Inspect on delivery. When your order arrives, you (or someone you designate) will inspect the pallet before signing. If you see visible damage to the packaging, note it on the delivery receipt. Open the boxes and check for damage to the planks themselves. Freight delivery gives you the opportunity to catch problems on the spot.

Delivery guarantee. We back every shipment with a delivery guarantee. If your flooring arrives damaged, we replace it at no cost to you. No fighting with a freight company, no filing claims, no waiting weeks for resolution. We handle it because it's our responsibility — you shouldn't pay for problems that happen after you click "order."

Concern #4: "What If I Order the Wrong Amount?"

Flooring is sold by the carton, and most rooms don't divide evenly into neat carton quantities. Add in cuts, waste, and the irregular shapes of real rooms, and figuring out the right amount feels like a math problem you're destined to get wrong.

Order 10% extra. This is the universal rule. Measure your room's square footage, add 10% for waste (cuts and fitting), and round up to the nearest full carton. For rooms with lots of angles or closets, go to 15%.

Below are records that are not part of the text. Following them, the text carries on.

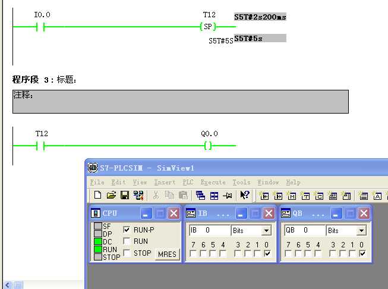Open the Execute menu
Image resolution: width=388 pixels, height=289 pixels.
pos(213,182)
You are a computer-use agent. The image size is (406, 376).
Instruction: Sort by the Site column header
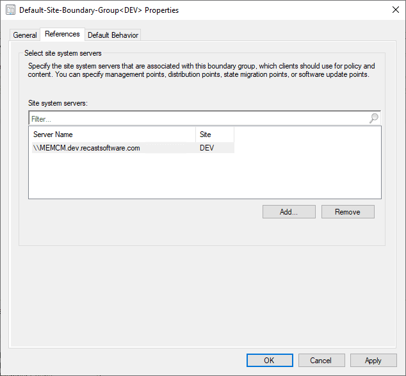pyautogui.click(x=215, y=135)
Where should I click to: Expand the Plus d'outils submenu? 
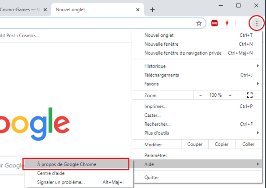point(197,133)
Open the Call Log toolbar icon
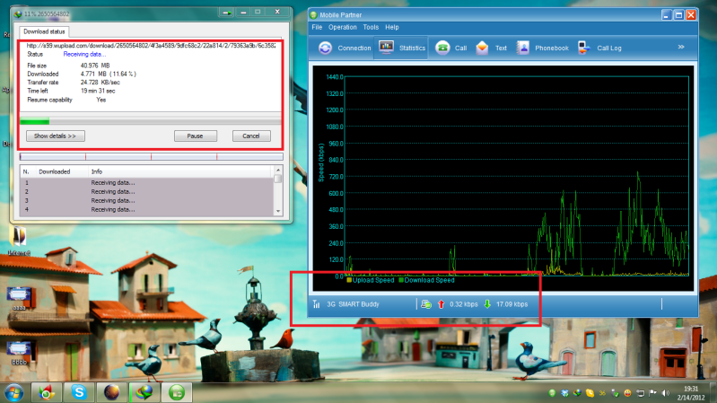Screen dimensions: 717x403 [x=601, y=48]
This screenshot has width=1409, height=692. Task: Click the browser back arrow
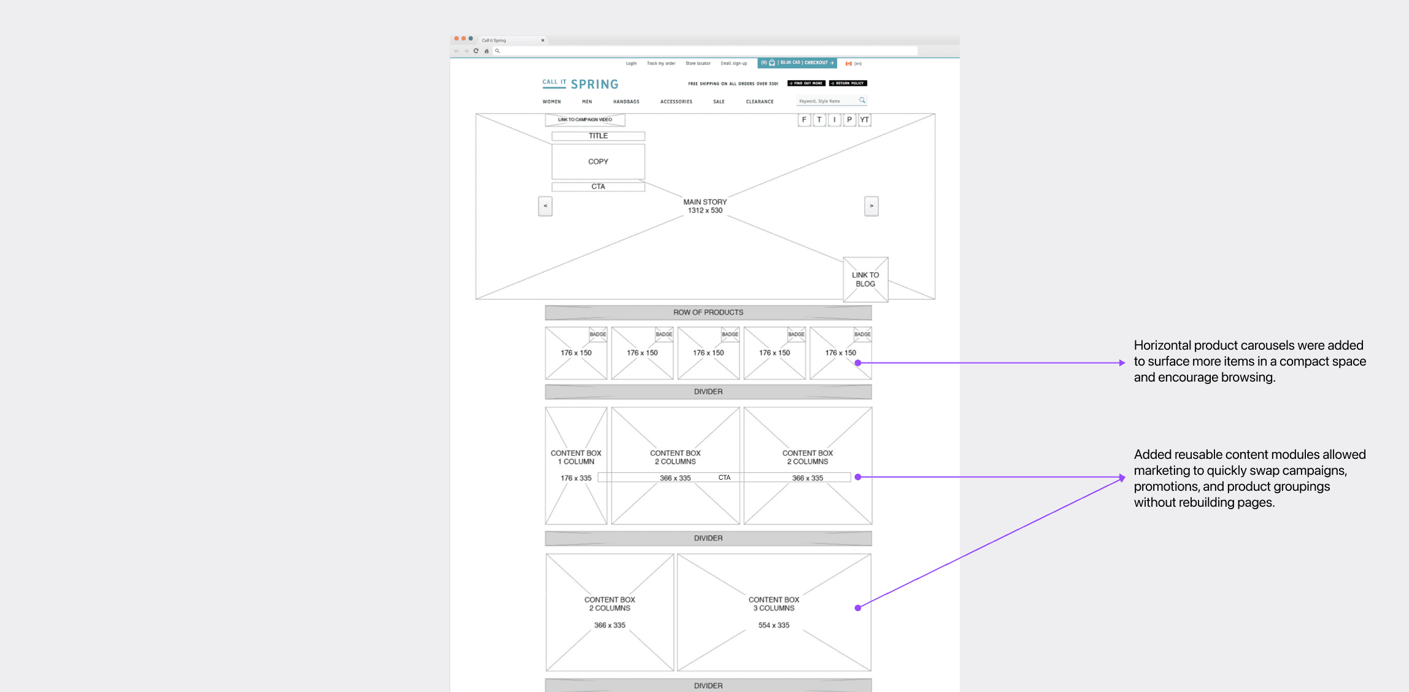457,51
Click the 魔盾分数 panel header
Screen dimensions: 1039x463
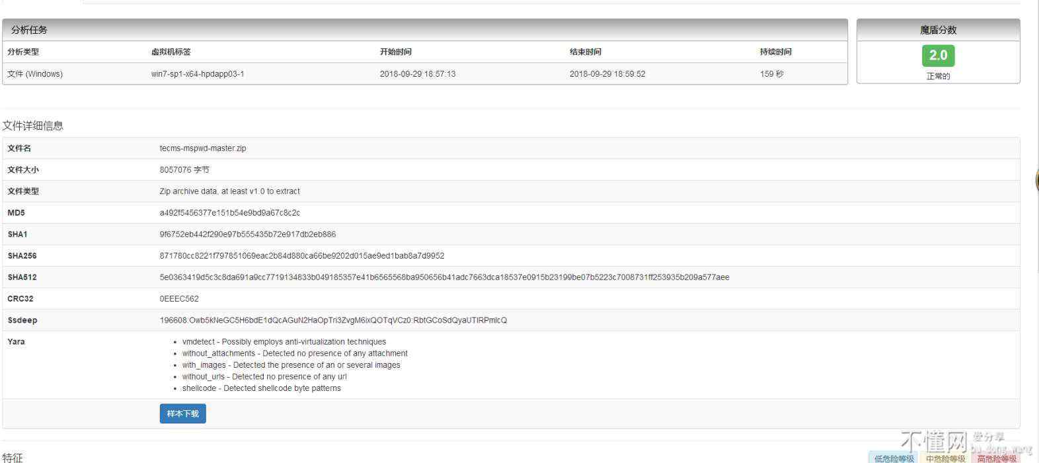[938, 30]
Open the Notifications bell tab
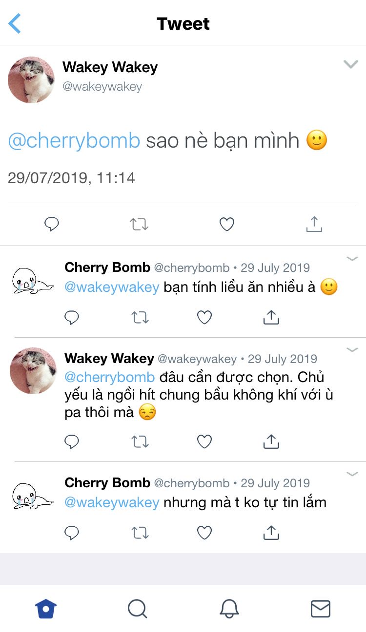The height and width of the screenshot is (632, 366). (x=229, y=609)
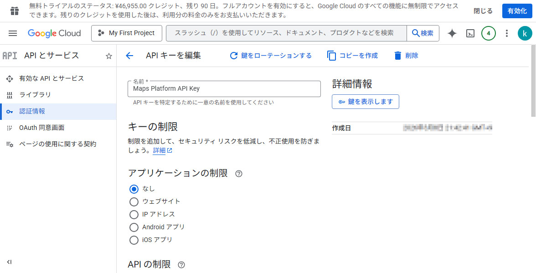This screenshot has height=273, width=536.
Task: Pin API とサービス with star icon
Action: click(x=109, y=56)
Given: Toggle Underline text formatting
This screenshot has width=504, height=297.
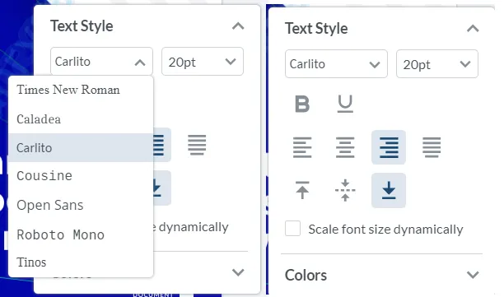Looking at the screenshot, I should point(345,104).
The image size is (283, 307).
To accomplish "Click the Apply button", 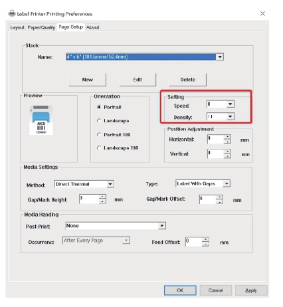I will [x=251, y=290].
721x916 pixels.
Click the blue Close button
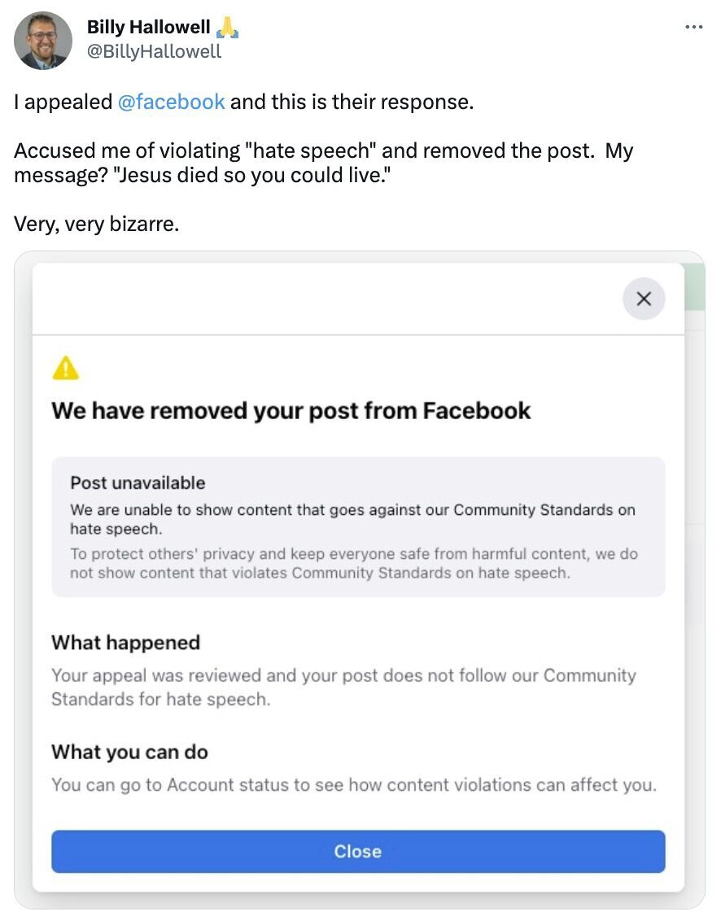click(x=357, y=851)
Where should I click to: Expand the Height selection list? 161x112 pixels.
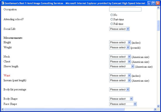point(120,43)
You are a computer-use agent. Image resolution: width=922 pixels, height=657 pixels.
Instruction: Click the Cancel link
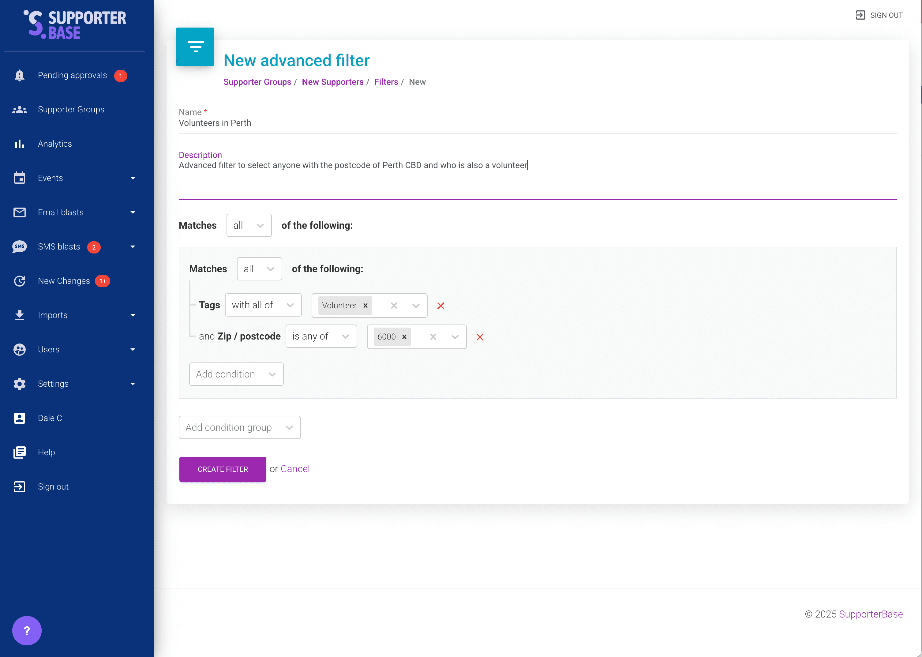point(295,469)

Watch out for dye lots. This is the detail most first-time buyers miss. Flooring is manufactured in production runs called dye lots. The color between dye lots can vary slightly — sometimes noticeably. If you run short and reorder, you might receive a different dye lot that doesn't match what's already on your floor.

The fix: order enough the first time. It's much cheaper to have two extra cartons (most retailers accept returns of unopened cartons) than to tear up a finished floor because the replacement planks are a shade off.

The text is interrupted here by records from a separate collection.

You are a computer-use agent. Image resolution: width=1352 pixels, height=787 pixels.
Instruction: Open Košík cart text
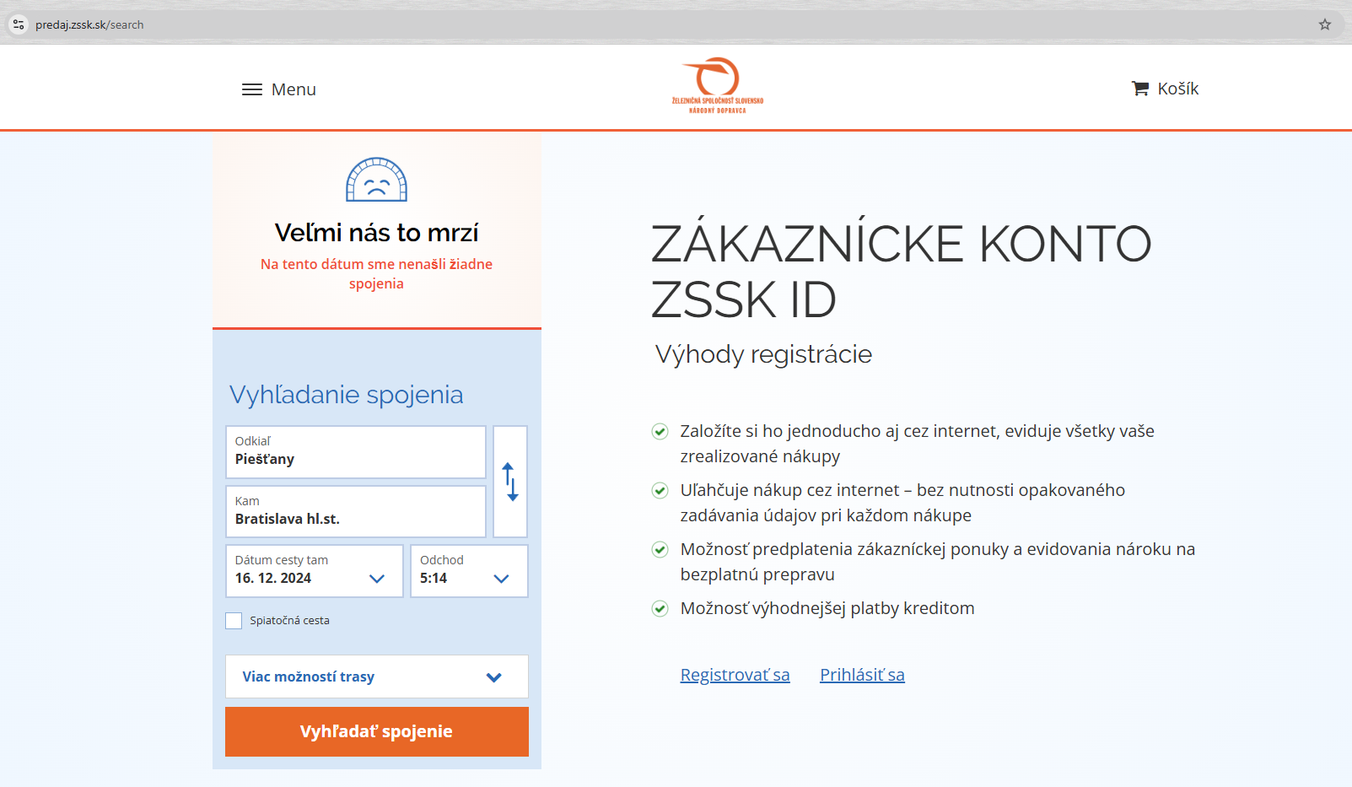coord(1177,89)
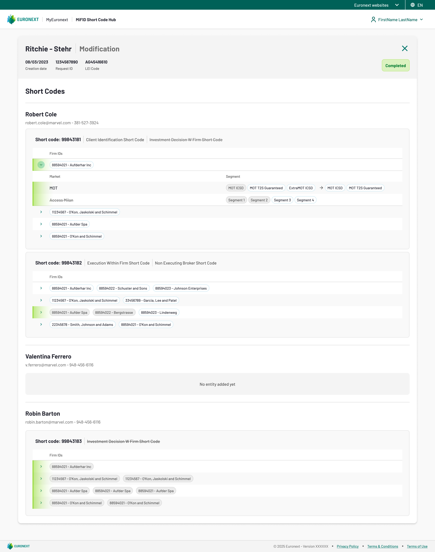Close the Modification panel with X
The image size is (435, 552).
[x=404, y=48]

Concern #5: "Online Retailers Are Just Middlemen"

Some are. Many online flooring retailers are drop-shippers who don't hold inventory, don't inspect products, and add a markup between the manufacturer and you. When something goes wrong, they point to the manufacturer. When the manufacturer points back, you're stuck in the middle.

The drop-ship model done right is actually an advantage. Here's why: your flooring ships directly from the manufacturer's warehouse to your door. It's not sitting in a retail store warehouse getting shuffled around, loaded and unloaded, exposed to varying conditions. It goes from climate-controlled factory storage to your home in one move.

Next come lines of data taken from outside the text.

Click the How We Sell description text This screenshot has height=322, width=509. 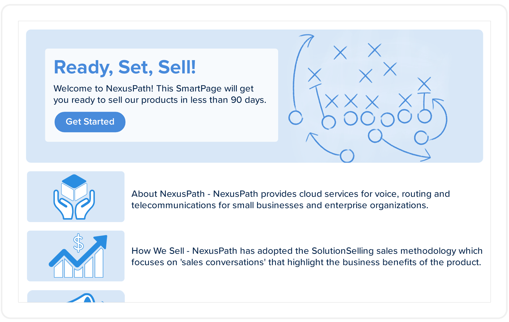307,257
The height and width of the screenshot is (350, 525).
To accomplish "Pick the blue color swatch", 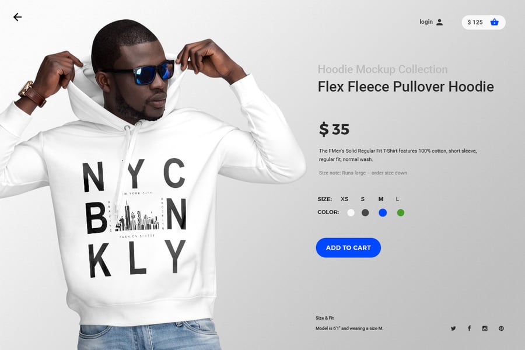I will coord(383,213).
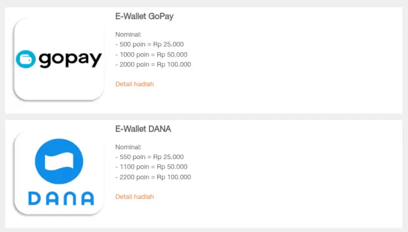Screen dimensions: 408x232
Task: Open Detail hadiah under E-Wallet DANA
Action: click(x=135, y=197)
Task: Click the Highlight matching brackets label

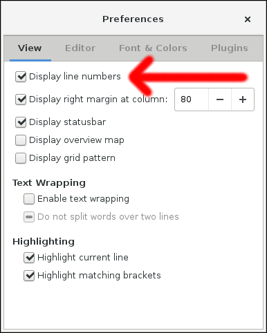Action: [99, 276]
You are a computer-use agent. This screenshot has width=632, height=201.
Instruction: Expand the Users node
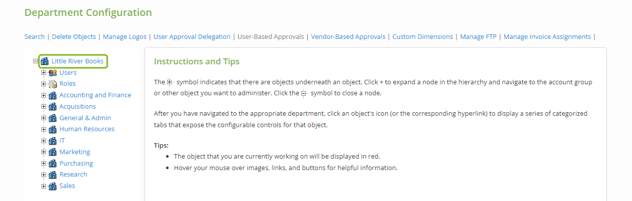pos(44,73)
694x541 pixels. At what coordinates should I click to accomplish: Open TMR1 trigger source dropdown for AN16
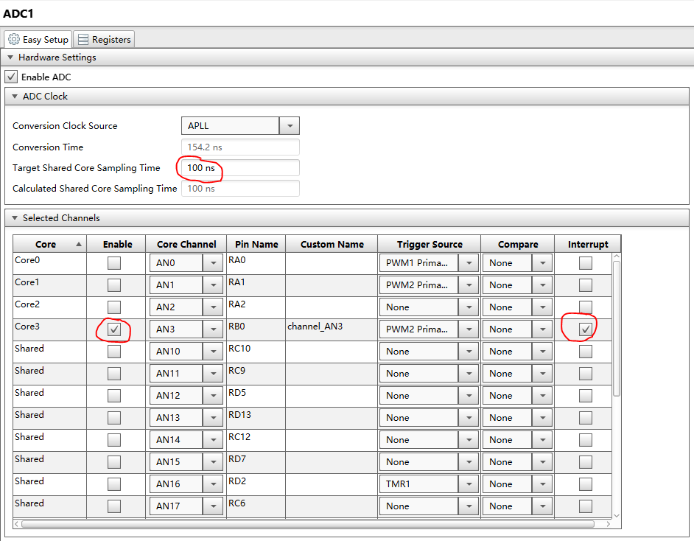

At FloorFreight, we work directly with manufacturers like Shaw, COREtec, and Anderson Tuftex. We negotiate factory-direct pricing, which is how we offer prices well below traditional retail. But we also own the customer relationship — meaning if something goes wrong with your order, your delivery, or your product, you deal with us, not a call center at a factory you've never heard of.

The Real Risk Isn't Buying Online

The real risk is buying from a retailer — online or offline — who doesn't stand behind what they sell. Big-box stores have limited flooring expertise and high overhead built into their prices. Small showrooms offer great service but limited selection and retail markups.

The best approach is straightforward: order free samples to see and feel the product in your home, order enough material with 10% overage, and choose a retailer with a real delivery guarantee and responsive customer support.

That's how thousands of homeowners buy flooring online every week — and end up with exactly the floor they wanted.